Choosing a Support Surface
Overlay or Mattress Replacement?
Support surface overlays are positioned on top of the existing support surface to provide additional pressure redistribution. They have the advantage of being quick and easy to fit and not requiring the existing mattress to be removed and stored elsewhere. In a home care setting and overlay placed on one side of the bed may also allow partners to continue sharing the same bed. However overlays may raise the total height of the bed making getting in and out of the bed more difficult, or cause safety issues if bed rails are in use.
Selection of an appropriate support surface should take in account risk factors for pressure ulceration as well as patient factors, ease of use and impact on nursing procedures. It is also important to take the views of patients and carers into account when selecting a support surface. However decisions on which support surface to choose are often limited by availability and funding issues.
Factors to consider when choosing a support surface
Weight and size of the patient
The weight limit of the support system should not be exceeded. Obese patients may need a bariatric support surface.
Patients who are very light or small may not sink into a reactive surface sufficiently to produce adequate pressure redistribution.
Some air filled surfaces can be adjusted for patient weight
Ease of Use
Is training required in the use of the surface?
The length of time before the support surface is ready to use (is there inflation time?)
The support surface must fit the space for it’s intended use. Can it be transported to the space easily? Some integrated bed systems are unsuitable for home settings because of their bulk and weight and the need for a generator in case of loss of electrical power.
How easy is the surface to clean and decontaminate?
Does the support surface need specialist maintenance? – Some support surfaces need to be taken off site for specialist cleaning between patients.

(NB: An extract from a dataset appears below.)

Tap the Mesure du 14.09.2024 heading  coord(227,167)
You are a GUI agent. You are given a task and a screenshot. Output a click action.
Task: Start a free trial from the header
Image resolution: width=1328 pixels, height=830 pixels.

Impact on Nursing Procedures
Some integrated bed systems include a “turn assist” feature that helps with repositioning, examinations and linen changes.
Overlays may raise a bed surface height to a level where bed rails no longer prevent falling, or cause difficulties for patients getting in/out of bed: If an overlay is required consider using a reduced depth base mattress.
If the support surface lacks a firm edge, a patient previously able to transfer/stand from the bed may no longer be able to.
Some patients who are able to reposition themselves on a standard mattress might find that they are not able to do so on some support surfaces.
A patient with a high level of skin moisture or who has a highly exuding would may be best nursed on a low air loss or air-fluidising surface.
Support surfaces can influence the microclimate of a patient’s skin (eg foam mattresses tend to increase skin temperature and gel-filled products initially have a cooling effect but this wears off over time? So this must be taken into account when choosing a patient’s support surface.
Patient Comfort and Choice
Some support surfaces make a noise during operation that may disrupt sleep.
Some patients find the sensations produced by lying on some support surfaces disturbing or painful.